BRIEF:
Write out only the tail of the records, beginning at the line containing "The image size is (390, 390)." and including the last line, exactly as written.

MATERIAL FOR THIS TASK:
:::

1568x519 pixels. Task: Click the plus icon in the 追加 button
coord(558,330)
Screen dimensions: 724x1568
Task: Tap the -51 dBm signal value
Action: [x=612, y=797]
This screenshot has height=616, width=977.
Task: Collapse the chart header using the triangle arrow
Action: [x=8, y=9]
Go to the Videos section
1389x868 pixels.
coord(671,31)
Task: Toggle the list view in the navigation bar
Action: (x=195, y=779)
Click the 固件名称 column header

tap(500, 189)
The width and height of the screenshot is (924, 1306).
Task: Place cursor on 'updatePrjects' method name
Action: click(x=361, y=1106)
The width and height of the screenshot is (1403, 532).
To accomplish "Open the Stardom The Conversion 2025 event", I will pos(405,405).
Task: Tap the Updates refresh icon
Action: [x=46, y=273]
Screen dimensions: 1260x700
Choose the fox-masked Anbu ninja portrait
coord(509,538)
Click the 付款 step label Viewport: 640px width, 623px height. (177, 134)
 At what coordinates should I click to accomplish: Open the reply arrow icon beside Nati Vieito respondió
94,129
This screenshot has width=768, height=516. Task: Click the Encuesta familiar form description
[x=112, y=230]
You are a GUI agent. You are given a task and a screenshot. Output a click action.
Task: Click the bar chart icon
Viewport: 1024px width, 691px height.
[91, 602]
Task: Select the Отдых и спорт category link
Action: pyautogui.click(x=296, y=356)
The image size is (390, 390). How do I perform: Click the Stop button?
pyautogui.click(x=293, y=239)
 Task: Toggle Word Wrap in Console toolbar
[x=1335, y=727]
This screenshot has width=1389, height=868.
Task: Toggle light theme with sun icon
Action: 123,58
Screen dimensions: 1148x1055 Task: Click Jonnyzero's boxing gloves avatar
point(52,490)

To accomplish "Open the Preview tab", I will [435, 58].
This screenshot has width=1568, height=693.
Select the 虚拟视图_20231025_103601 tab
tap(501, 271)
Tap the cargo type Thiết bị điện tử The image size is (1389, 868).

:::

RESULT OF THE TASK:
The image size is (390, 390). How do I perform: Click the Stop button?
pyautogui.click(x=293, y=239)
 Task: Toggle Word Wrap in Console toolbar
[x=1335, y=727]
This screenshot has width=1389, height=868.
Task: Toggle light theme with sun icon
Action: 123,58
Screen dimensions: 1148x1055 Task: Click Jonnyzero's boxing gloves avatar
point(52,490)

To accomplish "Open the Preview tab", I will [435, 58].
This screenshot has width=1568, height=693.
Select the 虚拟视图_20231025_103601 tab
tap(501, 271)
Tap the cargo type Thiết bị điện tử The image size is (1389, 868).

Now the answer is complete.